论文标题
测试拟合优度和有条件独立性,并具有近似的共同采样
Testing goodness-of-fit and conditional independence with approximate co-sufficient sampling
论文作者
论文摘要
合适的优点(GOF)测试在统计数据中无处不在,与模型选择,置信区间构建,有条件的独立性测试和多次测试的直接联系,仅举几个应用程序。在测试简单(点)零假设的GOF时,在选择测试统计量的同时还可以确保有效性,为分析师提供了极大的灵活性,但由于测试统计量必须在整个无效模型空间中具有可拖动的分布,因此大多数复合null假设的GOF测试都受到了更大的约束。一个值得注意的例外是共平采样(CSS):在无效模型的足够统计量上重新采样数据,可保证使用分析师选择的任何测试统计量来保证有效的GOF测试。但是CSS测试要求无效模型具有足够的统计量(在信息理论意义上),这仅适用于非常有限的模型;即使对于像逻辑回归一样简单的空模型,CSS测试也是无能为力的。在本文中,我们利用近似足够的概念将CSS测试推广到具有渐近估计器的任何参数模型。我们称我们的扩展名为“近似CSS”(ACSS)测试。我们量化了ACSS测试的有限样本I型误差通货膨胀,并表明它在标准最大似然渐近学下正在消失,以进行任何选择的测试统计量。我们在理论上还是在模拟中应用了我们提出的程序,以证明其有限样本的I型错误和功率。

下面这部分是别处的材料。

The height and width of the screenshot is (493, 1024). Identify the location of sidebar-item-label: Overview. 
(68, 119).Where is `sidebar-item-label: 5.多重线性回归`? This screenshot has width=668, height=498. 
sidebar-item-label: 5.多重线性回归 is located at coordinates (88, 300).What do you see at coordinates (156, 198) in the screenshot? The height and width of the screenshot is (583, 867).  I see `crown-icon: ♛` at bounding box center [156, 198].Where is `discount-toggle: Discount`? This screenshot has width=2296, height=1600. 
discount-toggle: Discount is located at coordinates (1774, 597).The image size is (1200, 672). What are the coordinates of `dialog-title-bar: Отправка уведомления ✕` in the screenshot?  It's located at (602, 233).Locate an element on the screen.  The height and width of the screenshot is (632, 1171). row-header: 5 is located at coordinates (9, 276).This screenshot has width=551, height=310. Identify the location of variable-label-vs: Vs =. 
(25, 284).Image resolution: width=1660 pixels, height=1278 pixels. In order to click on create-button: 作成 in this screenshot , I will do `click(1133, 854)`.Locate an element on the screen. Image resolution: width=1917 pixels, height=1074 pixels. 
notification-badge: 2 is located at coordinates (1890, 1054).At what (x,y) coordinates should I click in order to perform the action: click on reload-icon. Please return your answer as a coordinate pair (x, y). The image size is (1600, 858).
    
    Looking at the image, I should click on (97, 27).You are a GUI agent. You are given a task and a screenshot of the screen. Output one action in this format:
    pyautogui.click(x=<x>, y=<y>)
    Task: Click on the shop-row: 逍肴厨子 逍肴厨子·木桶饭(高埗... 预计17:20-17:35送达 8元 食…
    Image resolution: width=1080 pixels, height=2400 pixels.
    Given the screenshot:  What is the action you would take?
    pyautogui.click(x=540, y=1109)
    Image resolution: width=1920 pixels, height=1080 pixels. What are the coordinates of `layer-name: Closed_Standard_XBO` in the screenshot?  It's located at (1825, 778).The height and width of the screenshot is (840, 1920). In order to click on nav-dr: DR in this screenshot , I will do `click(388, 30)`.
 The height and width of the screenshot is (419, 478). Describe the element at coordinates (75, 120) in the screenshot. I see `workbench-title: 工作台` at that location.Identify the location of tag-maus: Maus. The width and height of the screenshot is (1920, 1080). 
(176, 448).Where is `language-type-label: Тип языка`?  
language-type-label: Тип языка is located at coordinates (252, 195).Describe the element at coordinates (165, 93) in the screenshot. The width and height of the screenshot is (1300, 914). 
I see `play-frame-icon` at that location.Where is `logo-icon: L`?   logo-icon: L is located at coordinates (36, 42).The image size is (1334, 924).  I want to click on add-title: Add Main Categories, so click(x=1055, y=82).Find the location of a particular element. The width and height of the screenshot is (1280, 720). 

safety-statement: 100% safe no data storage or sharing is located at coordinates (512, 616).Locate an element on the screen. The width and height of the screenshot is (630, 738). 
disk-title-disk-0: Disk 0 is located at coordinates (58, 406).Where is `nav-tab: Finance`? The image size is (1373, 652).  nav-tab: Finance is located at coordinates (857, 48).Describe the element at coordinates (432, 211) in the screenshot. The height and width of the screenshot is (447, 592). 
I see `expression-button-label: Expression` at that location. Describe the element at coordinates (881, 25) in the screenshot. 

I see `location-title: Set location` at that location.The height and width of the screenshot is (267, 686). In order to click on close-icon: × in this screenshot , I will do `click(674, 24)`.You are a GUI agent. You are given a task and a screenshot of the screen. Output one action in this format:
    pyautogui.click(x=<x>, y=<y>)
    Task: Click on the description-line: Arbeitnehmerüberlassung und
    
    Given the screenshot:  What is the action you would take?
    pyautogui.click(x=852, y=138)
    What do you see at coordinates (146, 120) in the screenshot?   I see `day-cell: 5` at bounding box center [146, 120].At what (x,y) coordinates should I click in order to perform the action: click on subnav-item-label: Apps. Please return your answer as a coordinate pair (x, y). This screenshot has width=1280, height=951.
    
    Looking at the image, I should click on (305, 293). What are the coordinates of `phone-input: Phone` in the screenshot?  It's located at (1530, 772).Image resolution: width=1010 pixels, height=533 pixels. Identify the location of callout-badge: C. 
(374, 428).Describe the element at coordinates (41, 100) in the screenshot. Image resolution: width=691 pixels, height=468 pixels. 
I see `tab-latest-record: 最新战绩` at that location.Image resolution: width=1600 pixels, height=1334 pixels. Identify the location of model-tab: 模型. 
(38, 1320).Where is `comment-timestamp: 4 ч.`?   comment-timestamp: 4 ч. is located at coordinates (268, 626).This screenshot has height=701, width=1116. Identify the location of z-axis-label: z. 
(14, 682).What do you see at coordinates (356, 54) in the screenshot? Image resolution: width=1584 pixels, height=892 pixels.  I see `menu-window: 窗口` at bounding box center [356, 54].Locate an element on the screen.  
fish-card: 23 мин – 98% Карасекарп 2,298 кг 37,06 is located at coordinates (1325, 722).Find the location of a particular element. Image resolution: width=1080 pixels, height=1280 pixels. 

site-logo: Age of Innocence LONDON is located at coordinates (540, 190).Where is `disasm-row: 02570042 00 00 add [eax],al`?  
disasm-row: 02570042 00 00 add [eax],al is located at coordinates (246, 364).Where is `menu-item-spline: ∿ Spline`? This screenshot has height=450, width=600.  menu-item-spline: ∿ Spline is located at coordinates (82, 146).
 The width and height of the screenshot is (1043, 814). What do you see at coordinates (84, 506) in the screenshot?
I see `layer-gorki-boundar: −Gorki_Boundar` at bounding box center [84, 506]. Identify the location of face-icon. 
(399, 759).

Goodness-of-fit (GoF) testing is ubiquitous in statistics, with direct ties to model selection, confidence interval construction, conditional independence testing, and multiple testing, just to name a few applications. While testing the GoF of a simple (point) null hypothesis provides an analyst great flexibility in the choice of test statistic while still ensuring validity, most GoF tests for composite null hypotheses are far more constrained, as the test statistic must have a tractable distribution over the entire null model space. A notable exception is co-sufficient sampling (CSS): resampling the data conditional on a sufficient statistic for the null model guarantees valid GoF testing using any test statistic the analyst chooses. But CSS testing requires the null model to have a compact (in an information-theoretic sense) sufficient statistic, which only holds for a very limited class of models; even for a null model as simple as logistic regression, CSS testing is powerless. In this paper, we leverage the concept of approximate sufficiency to generalize CSS testing to essentially any parametric model with an asymptotically-efficient estimator; we call our extension "approximate CSS" (aCSS) testing. We quantify the finite-sample Type I error inflation of aCSS testing and show that it is vanishing under standard maximum likelihood asymptotics, for any choice of test statistic. We apply our proposed procedure both theoretically and in simulation to a number of models of interest to demonstrate its finite-sample Type I error and power.